1/7/2007 c5 27ClassicTrick
yay update

I like the new name, gives the story more intensity. i have to say the kiss was very predictable. But I think you're doing great without an outline! i hope you keep it up!
12/29/2006 c5 3burnedtoast
Hooray for updates! This is getting exciting...I'm dying to know more about Avalon and Slay. I know it's hard writing without an outline/plan (who has time for that stuff? xD) but sometimes not having a plan stops me from freaking out about where the story's going and I can just write, you know? Keep it up!
12/16/2006 c4 28Kid In Converse
Whoa... that was wow. I'm really interested in seeing what happens next! Please post more soon!
12/16/2006 c1 Kid In Converse
Awesome! Although, I think that you could give more info on their their looks, and give more details about where they are. Anyways, great chapter!
11/5/2006 c4 16Noir Fleurir
i was browsing around fictionpress, like usual, and i found this and its good! i like it like it like it! please please please update update update soon! this is on my author alert list *hehe* okay awaiting update!
9/12/2006 c4 27ClassicTrick
oh I actually didn't see that comingoh man what's she going to do now?hope you update soon
9/12/2006 c4 5Fahr
It wasn't obvious a t'all. Man, that's terrible. She'd been waiting for so long and... Slay didn't even get the chance to look for her. Ack, you're just able to convey so much emotion in that single last sentence. It's very hard to pull my heartstrings (I'm not at all an emotional person), but that did it... And strongly.

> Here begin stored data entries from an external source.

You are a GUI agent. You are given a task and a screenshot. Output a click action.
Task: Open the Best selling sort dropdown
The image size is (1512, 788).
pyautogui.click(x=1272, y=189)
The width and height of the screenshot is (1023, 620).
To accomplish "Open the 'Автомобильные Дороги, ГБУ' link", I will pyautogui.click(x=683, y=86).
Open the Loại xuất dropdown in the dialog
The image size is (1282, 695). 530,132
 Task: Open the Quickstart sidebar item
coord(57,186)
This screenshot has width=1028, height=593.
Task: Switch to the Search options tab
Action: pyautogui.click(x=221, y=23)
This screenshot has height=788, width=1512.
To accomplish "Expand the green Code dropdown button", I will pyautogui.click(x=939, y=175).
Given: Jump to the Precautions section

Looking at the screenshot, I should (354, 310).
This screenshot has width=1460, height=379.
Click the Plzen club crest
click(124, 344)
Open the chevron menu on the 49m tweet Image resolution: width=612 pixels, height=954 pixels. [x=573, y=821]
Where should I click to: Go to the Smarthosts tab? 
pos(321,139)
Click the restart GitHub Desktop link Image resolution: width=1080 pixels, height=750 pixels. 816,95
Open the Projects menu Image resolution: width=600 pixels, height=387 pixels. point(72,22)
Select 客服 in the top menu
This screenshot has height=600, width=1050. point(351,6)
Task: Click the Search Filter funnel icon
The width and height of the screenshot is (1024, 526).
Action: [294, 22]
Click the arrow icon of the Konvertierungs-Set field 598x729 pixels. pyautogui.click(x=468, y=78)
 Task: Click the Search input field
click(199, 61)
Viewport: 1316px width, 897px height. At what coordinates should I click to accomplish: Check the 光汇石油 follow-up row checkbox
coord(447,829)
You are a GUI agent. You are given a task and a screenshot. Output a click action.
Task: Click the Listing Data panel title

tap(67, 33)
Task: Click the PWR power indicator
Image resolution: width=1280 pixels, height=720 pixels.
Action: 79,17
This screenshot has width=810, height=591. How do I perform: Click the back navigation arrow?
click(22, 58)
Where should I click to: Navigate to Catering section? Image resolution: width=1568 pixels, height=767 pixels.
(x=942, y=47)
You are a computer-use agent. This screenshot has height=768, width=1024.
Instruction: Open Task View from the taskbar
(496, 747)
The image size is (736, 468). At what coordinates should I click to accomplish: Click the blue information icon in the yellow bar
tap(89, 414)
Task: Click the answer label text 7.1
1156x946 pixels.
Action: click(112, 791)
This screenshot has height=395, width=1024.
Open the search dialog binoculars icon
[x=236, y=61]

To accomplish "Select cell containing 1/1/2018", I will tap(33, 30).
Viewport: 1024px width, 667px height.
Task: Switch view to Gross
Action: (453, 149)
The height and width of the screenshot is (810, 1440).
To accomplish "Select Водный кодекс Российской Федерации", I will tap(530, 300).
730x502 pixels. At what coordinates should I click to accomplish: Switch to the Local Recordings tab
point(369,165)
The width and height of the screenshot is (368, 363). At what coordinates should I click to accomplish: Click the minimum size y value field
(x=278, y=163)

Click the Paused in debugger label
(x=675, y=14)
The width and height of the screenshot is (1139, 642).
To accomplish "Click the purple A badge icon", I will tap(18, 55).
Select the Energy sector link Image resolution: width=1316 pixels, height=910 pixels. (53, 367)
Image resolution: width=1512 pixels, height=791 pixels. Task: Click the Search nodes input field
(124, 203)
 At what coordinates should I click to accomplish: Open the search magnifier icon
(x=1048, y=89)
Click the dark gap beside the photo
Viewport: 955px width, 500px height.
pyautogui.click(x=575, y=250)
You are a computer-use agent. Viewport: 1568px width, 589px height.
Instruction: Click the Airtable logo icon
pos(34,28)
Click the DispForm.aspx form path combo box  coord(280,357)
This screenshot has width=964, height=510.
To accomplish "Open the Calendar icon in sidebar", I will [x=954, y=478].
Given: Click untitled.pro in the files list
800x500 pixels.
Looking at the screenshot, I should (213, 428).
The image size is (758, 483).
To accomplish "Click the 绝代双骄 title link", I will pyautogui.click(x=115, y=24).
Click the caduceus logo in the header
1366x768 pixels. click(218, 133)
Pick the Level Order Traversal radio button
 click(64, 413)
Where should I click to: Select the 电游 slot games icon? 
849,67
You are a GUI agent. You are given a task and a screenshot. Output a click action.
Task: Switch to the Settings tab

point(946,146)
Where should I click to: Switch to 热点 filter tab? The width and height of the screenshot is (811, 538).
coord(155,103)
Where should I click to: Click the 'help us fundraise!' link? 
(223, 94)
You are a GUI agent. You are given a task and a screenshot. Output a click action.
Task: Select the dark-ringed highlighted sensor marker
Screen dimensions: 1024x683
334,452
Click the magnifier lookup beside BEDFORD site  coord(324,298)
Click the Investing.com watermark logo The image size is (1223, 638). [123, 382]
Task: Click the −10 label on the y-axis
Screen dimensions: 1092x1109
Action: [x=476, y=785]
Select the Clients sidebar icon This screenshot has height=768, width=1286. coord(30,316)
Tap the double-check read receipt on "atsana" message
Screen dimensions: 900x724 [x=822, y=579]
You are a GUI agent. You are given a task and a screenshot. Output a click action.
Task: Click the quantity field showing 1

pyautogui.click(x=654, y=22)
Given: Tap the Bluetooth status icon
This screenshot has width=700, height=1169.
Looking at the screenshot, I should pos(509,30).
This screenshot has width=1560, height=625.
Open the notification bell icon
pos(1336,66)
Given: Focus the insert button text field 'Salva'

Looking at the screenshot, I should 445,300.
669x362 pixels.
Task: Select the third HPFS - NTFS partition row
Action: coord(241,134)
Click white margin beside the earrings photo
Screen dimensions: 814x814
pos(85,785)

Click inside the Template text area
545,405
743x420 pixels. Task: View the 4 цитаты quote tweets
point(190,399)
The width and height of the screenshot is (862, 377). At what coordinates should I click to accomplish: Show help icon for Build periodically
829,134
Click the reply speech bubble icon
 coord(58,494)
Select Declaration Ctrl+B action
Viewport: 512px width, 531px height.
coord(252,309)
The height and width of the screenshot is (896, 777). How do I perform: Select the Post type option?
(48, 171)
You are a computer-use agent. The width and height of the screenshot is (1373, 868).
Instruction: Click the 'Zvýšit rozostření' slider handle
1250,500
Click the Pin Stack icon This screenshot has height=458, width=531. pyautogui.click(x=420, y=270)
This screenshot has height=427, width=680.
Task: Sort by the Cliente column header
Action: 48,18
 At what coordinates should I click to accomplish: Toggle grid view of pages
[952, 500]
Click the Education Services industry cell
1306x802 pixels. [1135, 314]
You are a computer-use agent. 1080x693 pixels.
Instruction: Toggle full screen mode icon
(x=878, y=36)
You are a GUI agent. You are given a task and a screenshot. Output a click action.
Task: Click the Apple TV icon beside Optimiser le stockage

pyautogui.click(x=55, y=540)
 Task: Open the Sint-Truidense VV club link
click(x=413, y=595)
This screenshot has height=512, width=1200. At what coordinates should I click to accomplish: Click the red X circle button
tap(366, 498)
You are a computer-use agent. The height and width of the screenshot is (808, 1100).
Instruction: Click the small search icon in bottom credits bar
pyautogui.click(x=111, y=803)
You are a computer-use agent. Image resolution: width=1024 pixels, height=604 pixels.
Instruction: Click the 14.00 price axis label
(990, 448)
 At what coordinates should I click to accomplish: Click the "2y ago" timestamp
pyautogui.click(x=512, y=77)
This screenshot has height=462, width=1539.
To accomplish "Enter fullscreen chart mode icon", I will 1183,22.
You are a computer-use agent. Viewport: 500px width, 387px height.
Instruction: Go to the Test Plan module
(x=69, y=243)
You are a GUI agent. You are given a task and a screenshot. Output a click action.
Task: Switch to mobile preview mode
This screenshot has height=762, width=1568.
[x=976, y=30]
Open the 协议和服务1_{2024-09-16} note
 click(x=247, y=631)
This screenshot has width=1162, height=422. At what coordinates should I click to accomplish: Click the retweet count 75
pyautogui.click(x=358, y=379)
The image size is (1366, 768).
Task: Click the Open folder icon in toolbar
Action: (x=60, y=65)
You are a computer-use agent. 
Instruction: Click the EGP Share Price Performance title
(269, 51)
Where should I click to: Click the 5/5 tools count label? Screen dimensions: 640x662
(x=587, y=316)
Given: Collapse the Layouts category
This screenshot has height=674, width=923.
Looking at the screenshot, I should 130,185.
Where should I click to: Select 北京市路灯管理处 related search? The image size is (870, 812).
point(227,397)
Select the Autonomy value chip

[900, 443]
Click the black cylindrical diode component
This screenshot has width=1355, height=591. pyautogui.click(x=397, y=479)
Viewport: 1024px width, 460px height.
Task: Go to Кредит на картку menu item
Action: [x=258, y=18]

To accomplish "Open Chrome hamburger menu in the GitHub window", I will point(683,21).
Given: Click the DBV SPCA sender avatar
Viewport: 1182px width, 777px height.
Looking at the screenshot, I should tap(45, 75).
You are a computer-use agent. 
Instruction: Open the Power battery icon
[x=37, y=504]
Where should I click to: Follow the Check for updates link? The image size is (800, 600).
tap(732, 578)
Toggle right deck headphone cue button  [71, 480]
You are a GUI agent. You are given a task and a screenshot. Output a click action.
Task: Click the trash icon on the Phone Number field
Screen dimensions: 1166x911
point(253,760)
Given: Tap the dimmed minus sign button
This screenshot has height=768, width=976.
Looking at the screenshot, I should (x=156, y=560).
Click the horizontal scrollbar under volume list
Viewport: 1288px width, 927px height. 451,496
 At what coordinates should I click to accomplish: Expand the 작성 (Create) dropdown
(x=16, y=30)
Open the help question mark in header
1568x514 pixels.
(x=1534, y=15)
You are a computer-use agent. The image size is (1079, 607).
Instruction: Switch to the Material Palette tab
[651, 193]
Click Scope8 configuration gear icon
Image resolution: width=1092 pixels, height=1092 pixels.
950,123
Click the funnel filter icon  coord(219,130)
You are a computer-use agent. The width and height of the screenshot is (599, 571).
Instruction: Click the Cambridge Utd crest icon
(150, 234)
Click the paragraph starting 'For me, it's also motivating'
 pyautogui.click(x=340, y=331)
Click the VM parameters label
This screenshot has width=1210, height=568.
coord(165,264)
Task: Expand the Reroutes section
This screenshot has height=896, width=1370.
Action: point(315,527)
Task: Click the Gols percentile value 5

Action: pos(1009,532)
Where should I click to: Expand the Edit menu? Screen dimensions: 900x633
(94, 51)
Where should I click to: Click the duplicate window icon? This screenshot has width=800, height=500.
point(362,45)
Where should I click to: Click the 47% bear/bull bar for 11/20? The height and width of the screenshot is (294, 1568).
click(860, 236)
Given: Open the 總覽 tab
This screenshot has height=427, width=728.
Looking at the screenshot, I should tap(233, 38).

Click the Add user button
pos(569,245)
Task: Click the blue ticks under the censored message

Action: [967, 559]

Wow. Yes, and do keep writing when you can! It's an awesome story so far.
9/11/2006 c4 1mkrasinski
The ending wasn't too obvious. I really like Avalan. IT will be interesting to see what happens next. I know that school has started up again, =[. But keep writing, the book has turned out great so far!
9/7/2006 c3 27ClassicTrick
hmm interesting twistwonder what happens next
9/4/2006 c1 ClassicTrick
Aw this seems really cuteI can't finish the rest of it right now though :(I'll finish it later tonight though!Thanks for reviewing! I posted the next chap!~CT
9/2/2006 c3 5Fahr
The spacing was actually spared here except in one place where 'themain' isn't spaced at all.

I really liked Slay and Azure's discussion of his name in the prologue. A good friend of mine actually has Slay as his last name, but we'd never really thought of the reference to 'kill'.

But there was one place where your tenses didn't quite match up:

"...he wasn’t one of those people who needs to think..."

It sounds better if you write 'needed' instead of 'needs' or it clashes with the past tense set by the 'was not'. I suppose the way you've written it /does/ make some sense, but I personally had to go back and reread the sentence because the present tense sort of stuck out awkwardly in my mind.

It's very interesting... And the perfectly placed cliffhanger at the end of this chapter deserves a favorite. :3

8/31/2006 c3 1mkrasinski
Oh my god, total twist there. I thought for sure Avalon was Slay. What happend to Slay? Ahg! Write more, quickly! Ha.
8/28/2006 c2 mkrasinski
AHH, Whats next? Don't stop now!
8/25/2006 c2 3CallingJaneDoe
Okay so the beginning of the story caught me so I kept on reading and I have to say its a pretty sveet story so far, you have got to continue this!
8/22/2006 c1 11skizofrenik
In a way it reminds me of Out of the Rain...but different of course. Its very sweet. You're getting better at writing, I don't have as many grammatical thingers to point out!